[Pointing listing for screenshots and pages]
------------------------------------------------------------

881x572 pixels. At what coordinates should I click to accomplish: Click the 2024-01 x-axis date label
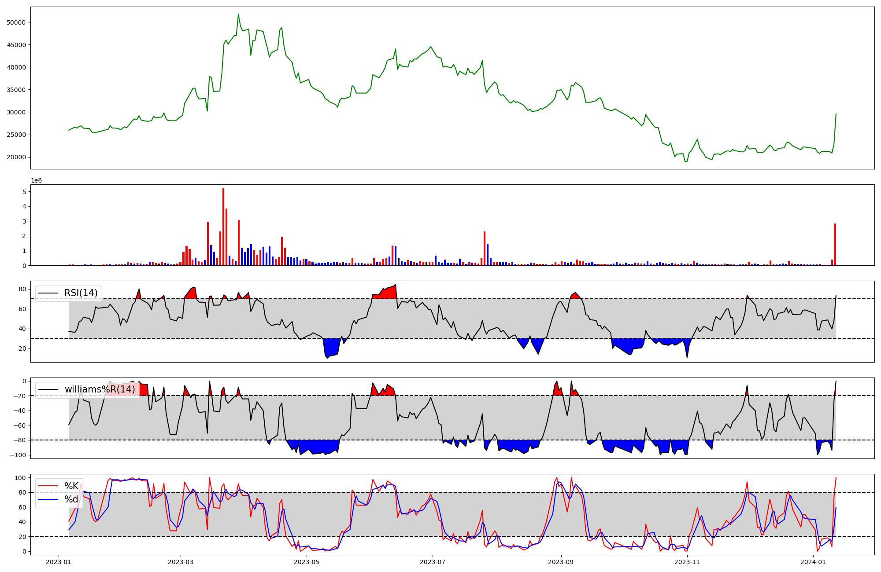tap(813, 562)

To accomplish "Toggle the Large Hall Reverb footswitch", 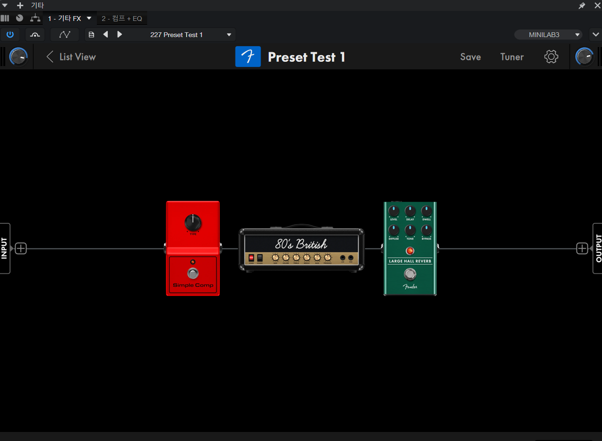I will point(410,274).
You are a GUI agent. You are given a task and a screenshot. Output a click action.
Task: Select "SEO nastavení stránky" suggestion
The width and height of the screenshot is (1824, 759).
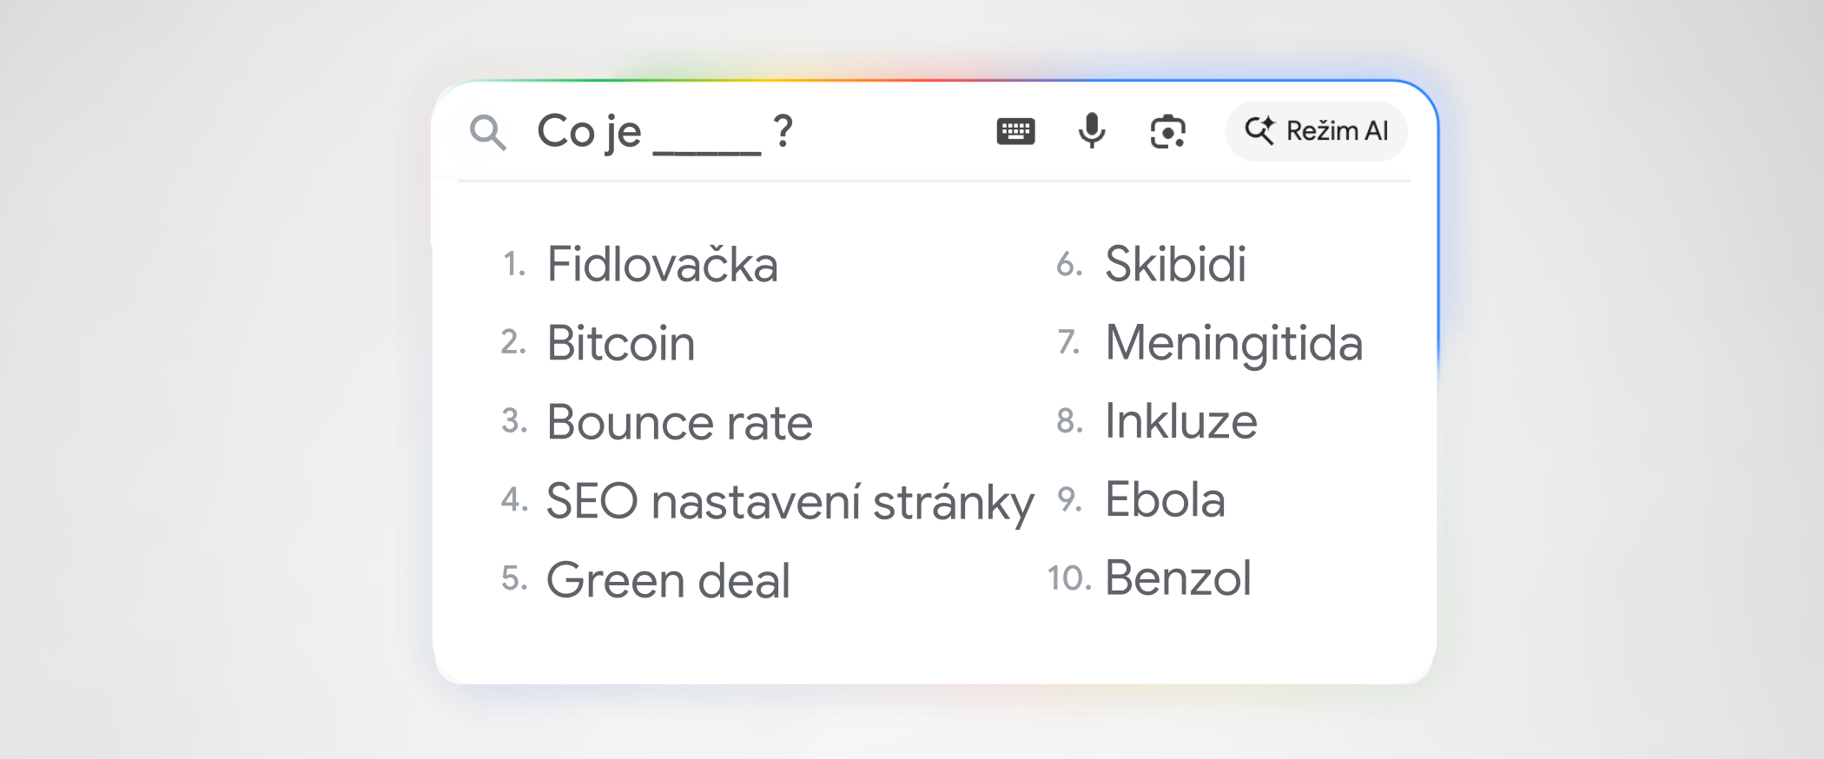[790, 502]
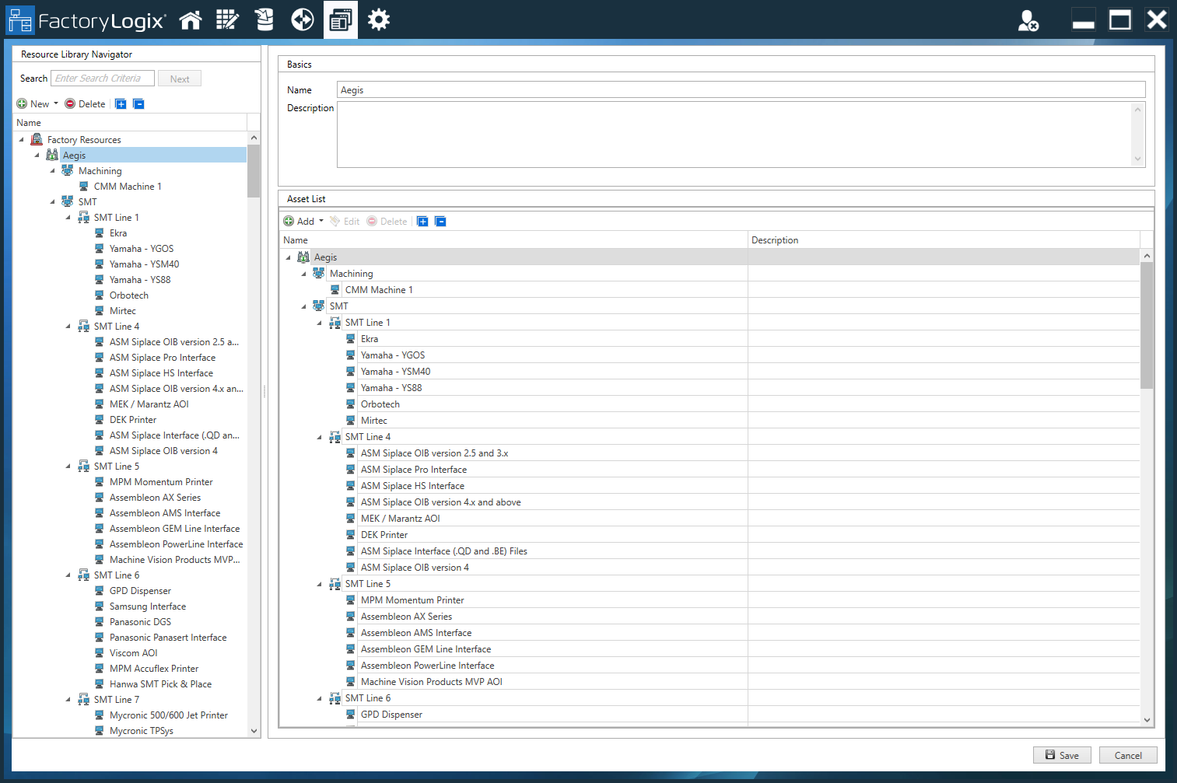Collapse Machining node in navigator tree

pyautogui.click(x=53, y=171)
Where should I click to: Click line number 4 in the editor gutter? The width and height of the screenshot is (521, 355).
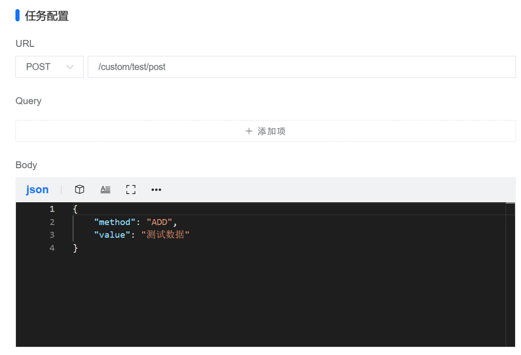click(52, 248)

------------------------------------------------------------

#### Your objective
Find every line in the listing above that contains the string "width", and copy each of those lines in full.

#### Correct answer
The width and height of the screenshot is (1824, 759).
Where should I click to: Click line number 4 in the editor gutter? The width and height of the screenshot is (521, 355).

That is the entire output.